start
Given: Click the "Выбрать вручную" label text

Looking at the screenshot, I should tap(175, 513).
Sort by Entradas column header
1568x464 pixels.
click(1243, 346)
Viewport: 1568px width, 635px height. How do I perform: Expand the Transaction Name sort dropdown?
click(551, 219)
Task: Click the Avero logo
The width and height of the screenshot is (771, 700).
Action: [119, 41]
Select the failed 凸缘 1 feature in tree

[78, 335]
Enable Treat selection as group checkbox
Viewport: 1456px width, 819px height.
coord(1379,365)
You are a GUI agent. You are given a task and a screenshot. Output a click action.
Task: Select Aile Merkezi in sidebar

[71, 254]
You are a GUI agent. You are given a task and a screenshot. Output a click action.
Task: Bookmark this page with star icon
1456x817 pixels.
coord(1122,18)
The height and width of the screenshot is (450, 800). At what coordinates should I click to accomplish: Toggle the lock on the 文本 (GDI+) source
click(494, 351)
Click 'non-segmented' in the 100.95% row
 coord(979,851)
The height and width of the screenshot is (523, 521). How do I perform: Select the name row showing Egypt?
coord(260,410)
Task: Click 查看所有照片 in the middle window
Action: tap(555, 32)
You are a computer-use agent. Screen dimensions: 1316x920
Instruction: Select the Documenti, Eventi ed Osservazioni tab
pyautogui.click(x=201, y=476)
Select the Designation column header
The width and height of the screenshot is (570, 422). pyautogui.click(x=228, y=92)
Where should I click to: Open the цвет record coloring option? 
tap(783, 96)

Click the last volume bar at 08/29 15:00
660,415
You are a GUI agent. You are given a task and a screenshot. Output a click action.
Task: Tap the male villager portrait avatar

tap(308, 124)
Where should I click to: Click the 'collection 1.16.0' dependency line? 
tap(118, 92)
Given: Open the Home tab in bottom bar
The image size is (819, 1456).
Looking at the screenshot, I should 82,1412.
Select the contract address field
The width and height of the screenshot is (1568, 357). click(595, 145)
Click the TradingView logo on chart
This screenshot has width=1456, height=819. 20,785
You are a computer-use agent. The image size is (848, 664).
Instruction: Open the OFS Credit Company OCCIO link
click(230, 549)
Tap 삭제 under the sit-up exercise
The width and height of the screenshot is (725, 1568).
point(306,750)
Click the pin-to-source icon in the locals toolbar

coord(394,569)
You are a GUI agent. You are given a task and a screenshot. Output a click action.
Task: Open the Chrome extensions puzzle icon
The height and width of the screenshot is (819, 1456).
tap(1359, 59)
end
REQUIRED WORK = Lay out all of the lines above as a Markdown table with the columns "No." and "Line," giving each line its own numbered row and leaving out blank lines.

CORRECT OUTPUT =
| No. | Line |
|---|---|
| 1 | Given: Click the "Выбрать вручную" label text |
| 2 | Looking at the screenshot, I should tap(175, 513). |
| 3 | Sort by Entradas column header |
| 4 | 1568x464 pixels. |
| 5 | click(1243, 346) |
| 6 | Viewport: 1568px width, 635px height. How do I perform: Expand the Transaction Name sort dropdown? |
| 7 | click(551, 219) |
| 8 | Task: Click the Avero logo |
| 9 | The width and height of the screenshot is (771, 700). |
| 10 | Action: [119, 41] |
| 11 | Select the failed 凸缘 1 feature in tree |
| 12 | [78, 335] |
| 13 | Enable Treat selection as group checkbox |
| 14 | Viewport: 1456px width, 819px height. |
| 15 | coord(1379,365) |
| 16 | You are a GUI agent. You are given a task and a screenshot. Output a click action. |
| 17 | Task: Select Aile Merkezi in sidebar |
| 18 | [71, 254] |
| 19 | You are a GUI agent. You are given a task and a screenshot. Output a click action. |
| 20 | Task: Bookmark this page with star icon |
| 21 | 1456x817 pixels. |
| 22 | coord(1122,18) |
| 23 | The height and width of the screenshot is (450, 800). At what coordinates should I click to accomplish: Toggle the lock on the 文本 (GDI+) source |
| 24 | click(494, 351) |
| 25 | Click 'non-segmented' in the 100.95% row |
| 26 |  coord(979,851) |
| 27 | The height and width of the screenshot is (523, 521). How do I perform: Select the name row showing Egypt? |
| 28 | coord(260,410) |
| 29 | Task: Click 查看所有照片 in the middle window |
| 30 | Action: tap(555, 32) |
| 31 | You are a computer-use agent. Screen dimensions: 1316x920 |
| 32 | Instruction: Select the Documenti, Eventi ed Osservazioni tab |
| 33 | pyautogui.click(x=201, y=476) |
| 34 | Select the Designation column header |
| 35 | The width and height of the screenshot is (570, 422). pyautogui.click(x=228, y=92) |
| 36 | Where should I click to: Open the цвет record coloring option?  |
| 37 | tap(783, 96) |
| 38 | Click the last volume bar at 08/29 15:00 |
| 39 | 660,415 |
| 40 | You are a GUI agent. You are given a task and a screenshot. Output a click action. |
| 41 | Task: Tap the male villager portrait avatar |
| 42 | tap(308, 124) |
| 43 | Where should I click to: Click the 'collection 1.16.0' dependency line?  |
| 44 | tap(118, 92) |
| 45 | Given: Open the Home tab in bottom bar |
| 46 | The image size is (819, 1456). |
| 47 | Looking at the screenshot, I should 82,1412. |
| 48 | Select the contract address field |
| 49 | The width and height of the screenshot is (1568, 357). click(595, 145) |
| 50 | Click the TradingView logo on chart |
| 51 | This screenshot has width=1456, height=819. 20,785 |
| 52 | You are a computer-use agent. The image size is (848, 664). |
| 53 | Instruction: Open the OFS Credit Company OCCIO link |
| 54 | click(230, 549) |
| 55 | Tap 삭제 under the sit-up exercise |
| 56 | The width and height of the screenshot is (725, 1568). |
| 57 | point(306,750) |
| 58 | Click the pin-to-source icon in the locals toolbar |
| 59 | coord(394,569) |
| 60 | You are a GUI agent. You are given a task and a screenshot. Output a click action. |
| 61 | Task: Open the Chrome extensions puzzle icon |
| 62 | The height and width of the screenshot is (819, 1456). |
| 63 | tap(1359, 59) |